Era veramente così Caltanissetta? Forse lo era nei cupi e lucidi pensieri di Brancati. Forse lo era così come lo sono molte piccole città di provincia, in ogni continente e a ogni latitudine. Ma proprio negli stessi anni, nello stesso istituto magistrale dove Brancati insegnava, studiava un ragazzo proveniente da Racalmuto. Si chiamava Leonardo Sciascia e ricorderà sempre una realtà un po’ diversa: «Verso il 1935-1940, Caltanissetta era una piccola Atene, non fosse che perché in quel periodo di onagrocrazia, cioè dominio degli asini, come diceva Benedetto Croce, un giovane poteva incontrare come insegnanti Luca Pignato, il poeta protestante Calogero Bonavia, padre Lamantia, Aurelio Navarria, Luigi Monaco, Giuseppe Granata: nomi che per molti non dicono nulla, ma per me ed altri della mia generazione sono stati, direttamente o meno, dei maestri». Da questa Caltanissetta, laboratorio intellettuale, verranno fuori le prime coscienze antifasciste, fino alla rinascita dei partiti democratici in Sicilia all’indomani della Seconda guerra mondiale.

Ce la racconta così Emanuele Macaluso, nisseno, uno dei fondatori del partito comunista in Sicilia, a lungo esponente di spicco della sinistra italiana, nel suo libro 50 anni nel Pci: «Due grandi caffè si contendevano una clientela esigente e i baristi che facevano l’espresso erano grandi artigiani: ne ricordo due contesissimi, Di Bartolo e Falzone. La piccola borghesia che frequentava quei caffè viveva in dignitosa e miserabile distinzione dai lavoratori manuali. Tuttavia, in questa città meridionale, periferia dell’impero, c’era un fermento politico e culturale, c’era chi si interrogava sulle sue condizioni. Era una città che cercava una sua identità, una sua vita sociale e intellettuale e, dopo la Liberazione, conobbe una vivace attività politica».
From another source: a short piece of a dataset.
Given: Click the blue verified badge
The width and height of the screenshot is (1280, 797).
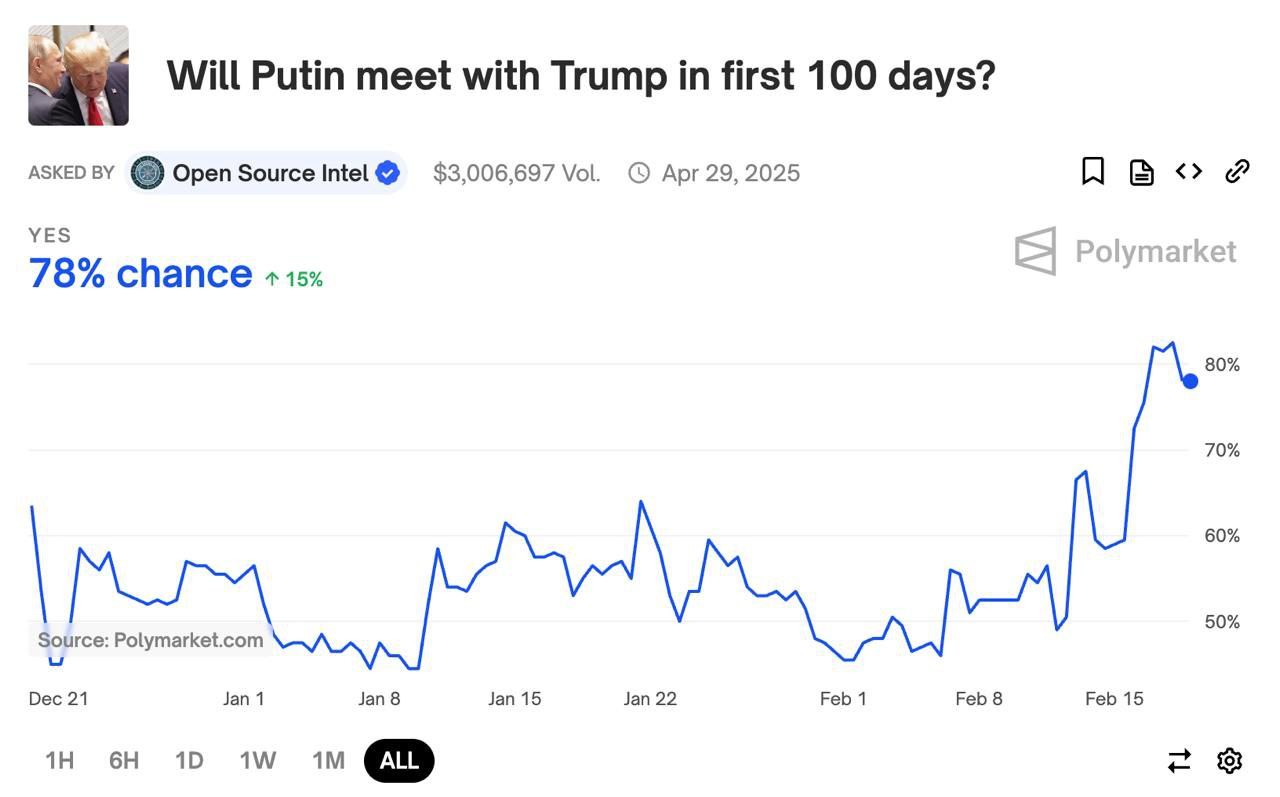Looking at the screenshot, I should click(x=387, y=173).
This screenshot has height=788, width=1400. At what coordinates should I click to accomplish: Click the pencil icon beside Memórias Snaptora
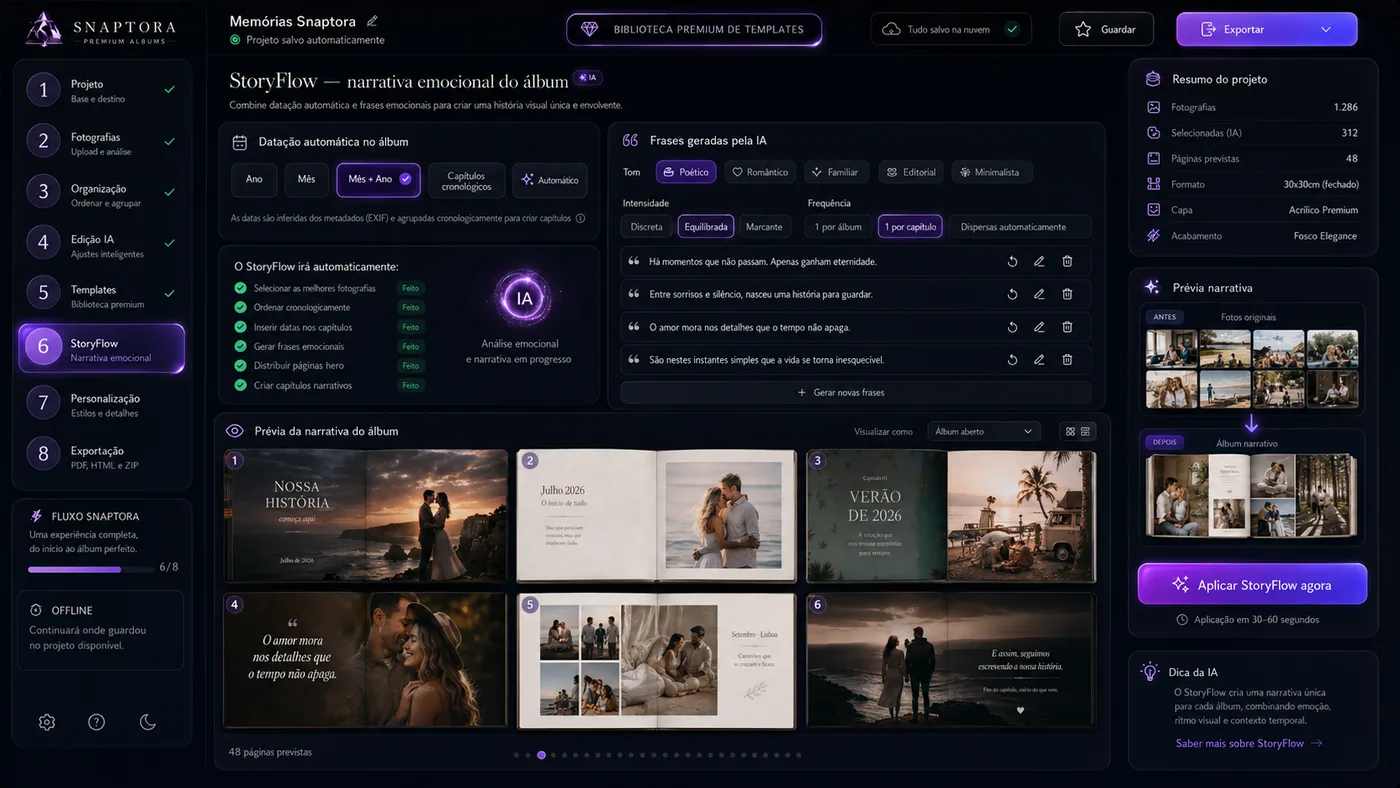[373, 20]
Emanuele Macaluso ricorda la città che, all’indomani della Liberazione, vide rinascere il Pci e la Dc, dove si gettarono le basi politiche della vita politica della Sicilia uscita dal fascismo e delle istituzioni dell’autonomia regionale. Città che palpitava delle tensioni sociali legate alla terra, alle zolfare e anche delle tensioni intellettuali della nuova Italia.

Ma era una bella Sicilia quella di Caltanissetta? Rispetto al canone turistico, forse no. Era una Sicilia forse che ricordava ancora quella che aveva descritto, con sottile perfidia, Luise Hamilton Caico, signorina inglese precipitata per matrimonio in provincia di Caltanissetta, a Montedoro, alla fine dell’Ottocento, armata di alcune idee femministe e di una macchina fotografica. Aveva girato in lungo e largo la provincia, accompagnata dai campieri armarti della famiglia del marito Eugenio Caico, e dopo avere scoperto certe abitudini medievali, aveva consegnato alla stampe un libro di memorie di viaggio, intitolato Sicilian ways and days: con qualche episodio a effetto, denso di stupore e sconcerto, come questa scena colta davanti a un abbeveratoio a Serradifalco: «Le donne, in fila aspettavano il turno per riempire le brocche. L’apparizione di una straniera munita di macchina fotografica provocò meraviglia e sbigottimento. Giusta reazione, se si pensa che in questi paesi il massimo dell’indipendenza a cui una signora può aspirare consiste nell’andare in chiesa, avvolta in uno scialle da capo a piedi, e mai sola ma sotto la stretta sorveglianza della propria cameriera».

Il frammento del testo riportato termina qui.